*** Opening The records ***
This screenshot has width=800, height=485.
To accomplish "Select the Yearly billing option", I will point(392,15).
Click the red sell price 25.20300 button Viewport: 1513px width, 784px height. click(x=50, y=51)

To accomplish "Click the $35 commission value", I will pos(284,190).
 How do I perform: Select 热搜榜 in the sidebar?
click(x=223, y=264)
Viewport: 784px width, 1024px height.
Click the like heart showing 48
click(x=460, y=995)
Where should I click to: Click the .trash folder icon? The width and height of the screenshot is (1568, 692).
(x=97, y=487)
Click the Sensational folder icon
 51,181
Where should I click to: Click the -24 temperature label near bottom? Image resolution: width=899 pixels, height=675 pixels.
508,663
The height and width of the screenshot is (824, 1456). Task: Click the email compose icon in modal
*** Closing The records ***
## Problem
Write the listing out once more, keeping each word as it is.

## Response
This screenshot has width=800, height=485.
To accomplish "Select the Yearly billing option", I will point(392,15).
Click the red sell price 25.20300 button Viewport: 1513px width, 784px height. click(x=50, y=51)

To accomplish "Click the $35 commission value", I will pos(284,190).
 How do I perform: Select 热搜榜 in the sidebar?
click(x=223, y=264)
Viewport: 784px width, 1024px height.
Click the like heart showing 48
click(x=460, y=995)
Where should I click to: Click the .trash folder icon? The width and height of the screenshot is (1568, 692).
(x=97, y=487)
Click the Sensational folder icon
 51,181
Where should I click to: Click the -24 temperature label near bottom? Image resolution: width=899 pixels, height=675 pixels.
508,663
The height and width of the screenshot is (824, 1456). Task: Click the email compose icon in modal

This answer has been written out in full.